● EXCERPT PROVIDED:
'''

Godaime Tsunade said:


> Which is why I said the _collateral_ damage of the sword slash, ie. the aftermath of one of it's blows, which tore the earth in two and sent gigantic blocks of debris significantly larger than the Gokage pelting at them.



Mei doesn't have any significant durability feats, neither does gaara. So the damage couldn't have been that bad if those two where perfectly fine afterwards.

Mabui noted that her technique would tear the normal shinobi to shreds - was Tsunade torn to shreds? No. She just received cuts and slashes. Tsunade even says herself that the damage she received wasn't very threatening. Evidently that is a testament of her durability.




Godaime Tsunade said:


> Pay closer attention then. [4]



no need to get snippy, lol



Godaime Tsunade said:


> Unfortunately, it's user is nowhere near fast enough to do so.



Kakashi snuke up on kakuzu and landed a raikiri on him b4 he even knew what happend. My whole argument here is that kakashi can use clones, to create an open for a suprise attack similar to the one against kakuzu​


----------



## richard lewis (May 12, 2014)

Godaime Tsunade said:


> There is no evidence to suggest that that's when he prepared his RKB. The fact that he was desperately trying to use a chain to escape Pein's Bansho Ten'in suggests that he didn't use that RKB until just before he was impaled.[/indent][/justify]



Well if kakashi manage to set up a bushin while both pain paths where looking right at him and he was being drawing in by BT then that's even more impressive. Regardless if pain could spot kakashi making a bushin even with their linked vision then I don't see how tsunade would.

I'm going to come back to this thread when the next chapter comes out after kakashi gets more feats, hopefully this will be a little more of a clear debate then.


----------



## Godaime Tsunade (May 12, 2014)

richard lewis said:


> I don't feel like searching for scans but the two had to move in unison when there where using FRS/enton combo attacks, not sure which chapter it was when they tagged obito with it.



You didn't refute anything else I said, so I assume you have conceded on this point.



> Regardless I'd say kakashi is comparable to V1 Ei in terms of speed so tsunade being as fast as base Ei still makes her slower.



In movement speed, yes. I was never saying Tsunade was as fast as Kakashi though, just that she was about as fast, if not faster than Base Ei and that the difference between the two isn't very big (which you agreed to) and therefore that his speed advantage alone isn't enough to make a difference.



> Nowhere in that scan did hiruzen disarm oro



Check the scan I linked you to afterwards. Herp.



> LOL this was the bases of my point, look at the scan you posted. Enma"the staff" sprouted arms and grabbed oro, not hiruzen himself. Anyone who has the enma staff could catch people off guard like that when the staff can sprout arms and grab you out of nowhere, I don't see how the feat can be attributed to hiruzen.



Stop reading the scans I provide you with half-assedly, Hiruzen grabbed Orochimaru, not Enma. That is made _even clearer_ on the following page.



> LOL, he did have full knowledge. or do you think that shikamaru wouldn't have described hidan's abilities to kakashi b4 they set out on the mission? He knew that hidan was superior to asuma in taijutsu, he knew that hidan was immortal, and he knew about hidans ritual, so yea I'd say that basically full knowledge.

'''

● PROBLEMS TO SOLVE:
[A] In the forum excerpt, list every name that appears in the quoted passage beginning "LOL, he did have full knowledge."
[B] Duplicate the part of the forum excerpt that runs from "Check the scan" up to and including "basically full knowledge.".

● EXTRACTED ENTRIES:

'''

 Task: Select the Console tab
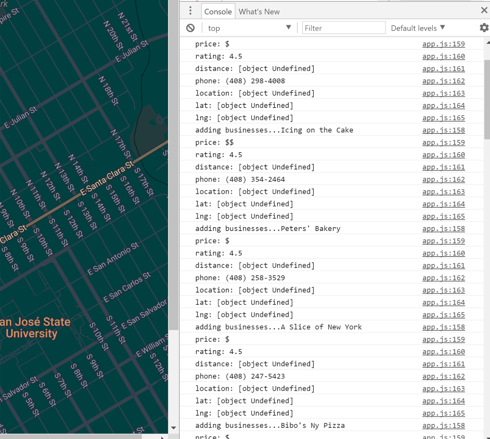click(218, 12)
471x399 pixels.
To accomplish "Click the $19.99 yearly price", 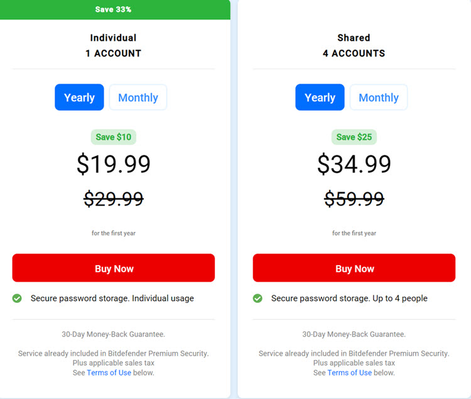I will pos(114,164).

'''
'''

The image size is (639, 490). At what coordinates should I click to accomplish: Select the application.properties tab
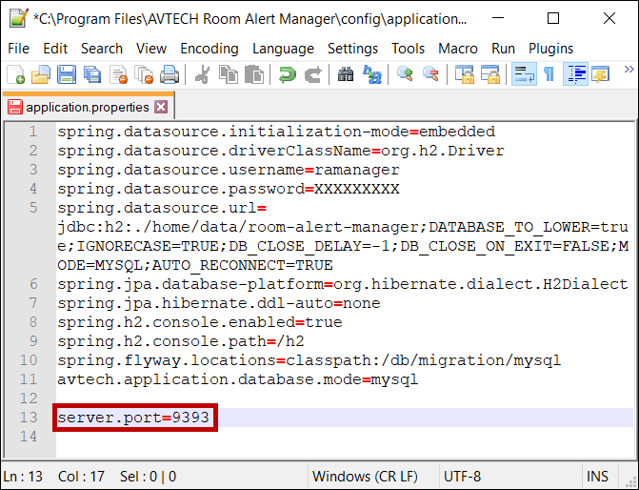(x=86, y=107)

'''

● PER-TASK OUTPUTS:
[A] shikamaru, hidan, kakashi, asuma

[B]
Check the scan I linked you to afterwards. Herp.



> LOL this was the bases of my point, look at the scan you posted. Enma"the staff" sprouted arms and grabbed oro, not hiruzen himself. Anyone who has the enma staff could catch people off guard like that when the staff can sprout arms and grab you out of nowhere, I don't see how the feat can be attributed to hiruzen.



Stop reading the scans I provide you with half-assedly, Hiruzen grabbed Orochimaru, not Enma. That is made _even clearer_ on the following page.



> LOL, he did have full knowledge. or do you think that shikamaru wouldn't have described hidan's abilities to kakashi b4 they set out on the mission? He knew that hidan was superior to asuma in taijutsu, he knew that hidan was immortal, and he knew about hidans ritual, so yea I'd say that basically full knowledge.